A music historian and fiddler from County Down and a noted singing trio from Ramelton are among the guests at the latest ‘Night of Ulster Scots’ at Monreagh Community Centre in Carrigans this Thursday night.
Nigel Boullier, who is from Bangor, will play some tunes from County Down and talk about links between the country fiddle traditions in the north of Ireland and Scotland.
Singers Leslie Buchanan, Tommy Logan and Stevie Coll will be performing some old favourites, from ‘Fiddlers Green’ to the folk spiritual ‘Swing Low Sweet Chariot’.
The night runs from 7pm to 9pm, and admission is free. Those who go along can expect songs, music, recitations and chat.
Regular guests at the Ulster Scots nights include multi-instrumentalist and singer Stuart Buchanan, poet and storyteller Ian McCracken, and Colm Clarke, renowned for his knowledge of old ways in the area.
The fiddler Martin McGinley, Ramelton, will be along to play with Nigel Boullier.
Kieran Fegan of the Ulster Scots Centre at Monreagh, who’s organising the night, said it will be informal and contributions from audience members will be warmly welcomed.
“We had one of these nights back in November, when Covid precautions were still very much to the fore. We had a good turnout and everyone really enjoyed it, so we’ve decided to go again. We’re delighted that Nigel can make it along, and our special guests from Ramelton.”
Nigel Boullier is well-known in music circles as both a fiddler and a banjo player. He’s also an authority on country fiddling and dancing in the north of Ireland, and particularly in his own County Down.
In 2012 he produced a remarkable book called ‘Handed Down’ in which he gave details on more than 300 fiddlers active in County Down within living memory. He also presented tunes and discussed the dances performed in the area. A majority of the fiddlers were from the Protestant community, and a lot of dancing took place in Orange halls.
Nigel Boullier said his book covers fiddlers from both the nationalist and unionist communities. However, what he’s found is that “the fact that traditional fiddle music and dancing has been carried on for several hundred years within what is described as the unionist community is now almost totally forgotten.”

→ **Data provided**
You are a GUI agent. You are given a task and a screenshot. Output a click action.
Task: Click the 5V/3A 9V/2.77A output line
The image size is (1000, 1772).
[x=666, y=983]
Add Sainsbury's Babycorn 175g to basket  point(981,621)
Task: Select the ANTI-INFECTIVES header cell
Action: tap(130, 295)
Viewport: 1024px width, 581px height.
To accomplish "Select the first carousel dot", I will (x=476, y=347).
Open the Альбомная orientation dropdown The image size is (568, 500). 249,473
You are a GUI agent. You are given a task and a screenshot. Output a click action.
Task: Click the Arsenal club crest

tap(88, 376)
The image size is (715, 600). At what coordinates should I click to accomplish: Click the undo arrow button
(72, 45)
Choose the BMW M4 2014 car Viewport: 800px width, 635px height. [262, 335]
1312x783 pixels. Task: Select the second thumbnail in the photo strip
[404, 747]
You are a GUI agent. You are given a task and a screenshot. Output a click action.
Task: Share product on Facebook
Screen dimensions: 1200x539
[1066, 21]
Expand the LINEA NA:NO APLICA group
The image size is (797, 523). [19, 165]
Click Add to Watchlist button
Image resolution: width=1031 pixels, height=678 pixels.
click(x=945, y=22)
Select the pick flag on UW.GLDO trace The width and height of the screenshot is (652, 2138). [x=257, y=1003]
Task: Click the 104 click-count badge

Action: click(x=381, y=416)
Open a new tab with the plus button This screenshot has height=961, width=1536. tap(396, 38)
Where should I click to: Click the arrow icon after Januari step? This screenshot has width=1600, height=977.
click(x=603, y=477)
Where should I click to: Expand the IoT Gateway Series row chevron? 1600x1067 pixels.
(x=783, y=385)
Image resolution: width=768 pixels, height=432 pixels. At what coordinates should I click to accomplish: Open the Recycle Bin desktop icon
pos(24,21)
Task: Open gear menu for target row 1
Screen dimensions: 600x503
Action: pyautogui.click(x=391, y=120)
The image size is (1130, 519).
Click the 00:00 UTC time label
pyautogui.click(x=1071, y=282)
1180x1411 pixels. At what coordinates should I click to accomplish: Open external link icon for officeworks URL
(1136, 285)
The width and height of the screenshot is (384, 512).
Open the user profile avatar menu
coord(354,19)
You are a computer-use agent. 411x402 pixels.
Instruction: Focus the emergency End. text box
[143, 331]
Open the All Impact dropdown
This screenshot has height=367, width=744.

→ **Check your understanding**
1) In the article about the Ulster Scots night:
(a) Which town is Nigel Boullier from?
(b) Between what hours does the night run?
(c) In what year did Nigel Boullier produce 'Handed Down'?
2) In the article about the Ulster Scots night, take the passage between "The night runs" and "ways in the area.", inclusive, rename "recitations" to "poetry readings", and write out the passage.
Use nothing but the article about the Ulster Scots night to respond.

→ **List of solutions**
1)
(a) Bangor
(b) 7pm to 9pm
(c) 2012

2)
The night runs from 7pm to 9pm, and admission is free. Those who go along can expect songs, music, poetry readings and chat.
Regular guests at the Ulster Scots nights include multi-instrumentalist and singer Stuart Buchanan, poet and storyteller Ian McCracken, and Colm Clarke, renowned for his knowledge of old ways in the area.